Le recrutement commence généralement modestement. Les agents flattent une cible, confient de simples missions de recherche et paient rapidement afin de créer un climat de confiance.
Les demandes deviennent ensuite plus précises et plus lucratives, et la communication migre souvent vers des messageries chiffrées où le paiement en crypto ou via des applications pair-à-pair garde la relation cachée.
De nombreuses cibles ne comprennent jamais vraiment à qui elles ont affaire, indique le bureau, car les échanges restent professionnels et les paiements paraissent routiniers. Même les personnes sans habilitation de sécurité suscitent l'intérêt, car leur expérience peut leur ouvrir plus tard l'accès à des postes sensibles.
Des responsables ont prévenu que la campagne s'était intensifiée à mesure que de fortes réductions d'effectifs au sein de l'administration fédérale laissaient davantage de salariés habilités en quête de revenus et réceptifs aux offres non sollicitées.

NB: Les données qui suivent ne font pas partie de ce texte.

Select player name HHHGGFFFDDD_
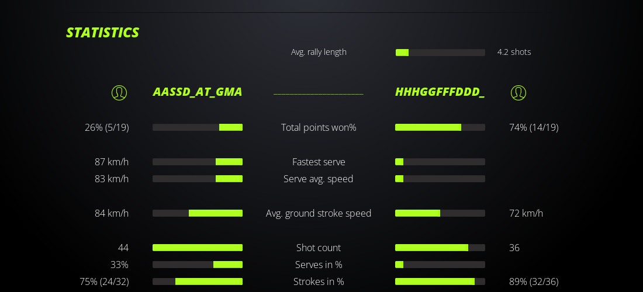 pyautogui.click(x=440, y=92)
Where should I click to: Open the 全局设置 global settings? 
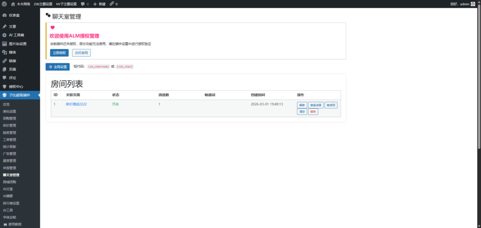tap(57, 67)
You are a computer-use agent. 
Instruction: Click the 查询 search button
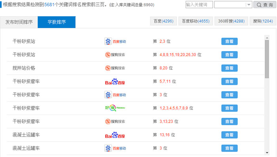click(x=265, y=5)
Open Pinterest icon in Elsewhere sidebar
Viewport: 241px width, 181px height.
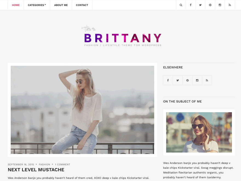click(187, 80)
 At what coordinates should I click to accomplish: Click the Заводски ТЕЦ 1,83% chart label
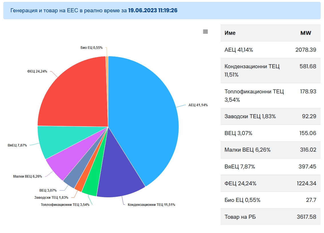point(51,197)
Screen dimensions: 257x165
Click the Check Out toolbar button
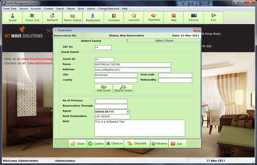click(x=32, y=17)
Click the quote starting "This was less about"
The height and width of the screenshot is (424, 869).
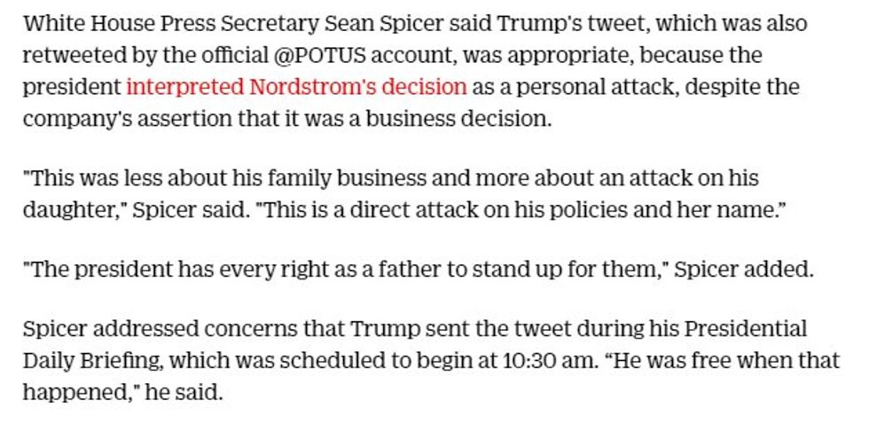click(133, 177)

La menace n'a rien de théorique.
Korbein Schultz, un ancien analyste du renseignement de l'armée, a écopé d'une peine de sept ans après qu'un contact basé en Chine l'a embauché via une plateforme de freelances et payé en ligne. Il a téléchargé et transmis au moins 92 documents militaires sensibles. Il a même tenté d'embarquer un collègue analyste dans le stratagème, sans jamais rencontrer son officier traitant en personne.